* [ФОРМУЛИРОВКА ЗАДАНИЯ]:
Ответьте, пожалуйста, по приведенному ниже фрагменту о смиренномудрии: в чем состоит истинное смиренномудрие?

Об истинном и ложном смиренномудрии

Святитель Игнатий Брянчанинов, епископ Кавказский и Черноморский. Книга первая. Аскетические опыты

Никтоже вас да прельщает изболенным ему смиренномудрием (Кол. 2:18), сказал святой апо­стол Павел.

Истинное смиренномудрие состоит в послу­шании и последовании Христу (Флп. 2: 5—8).

Истинное смиренномудрие — духовный ра­зум. Оно — дар Божий; оно — действие Боже­ственной благодати в уме и сердце человека.

Может быть и произвольное смиренномудрие: его сочиняет для себя душа тщеславная, душа обольщенная и обманутая лжеучением, душа, льстящая самой себе, душа, ищущая лести от мира, душа, всецело устремившаяся к земному преуспеянию и к земным наслаждениям, душа, забывшая о вечности, о Боге.

* [ИМЕЮЩИЕСЯ ДАННЫЕ]:
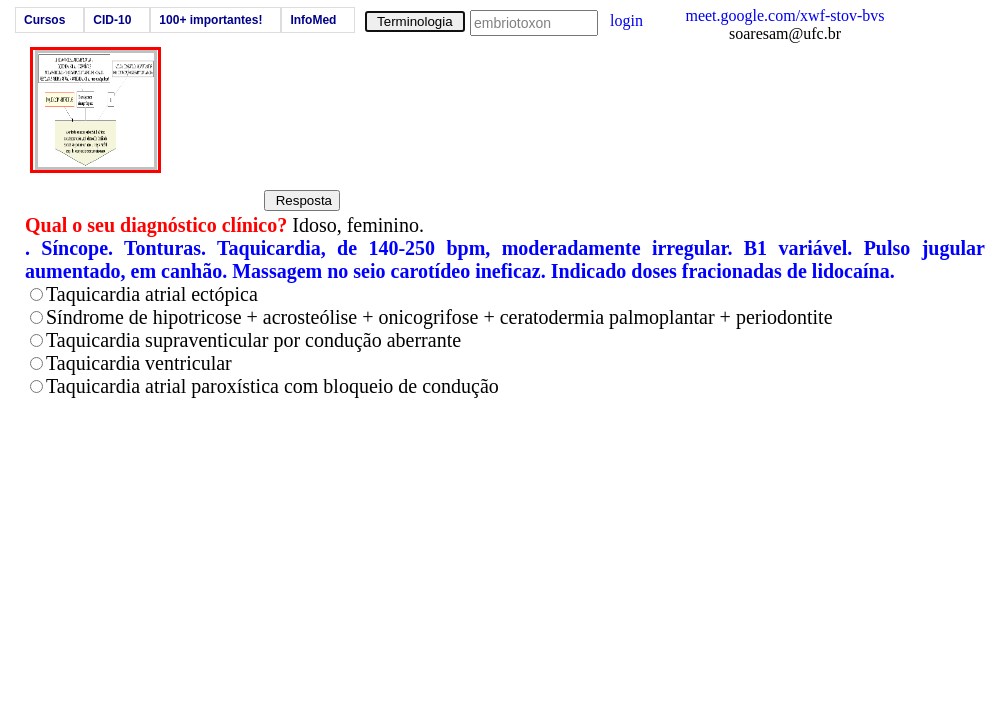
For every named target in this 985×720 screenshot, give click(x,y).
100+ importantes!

* [РЕЗУЛЬТАТ ЗАДАНИЯ]:
В послушании и последовании Христу.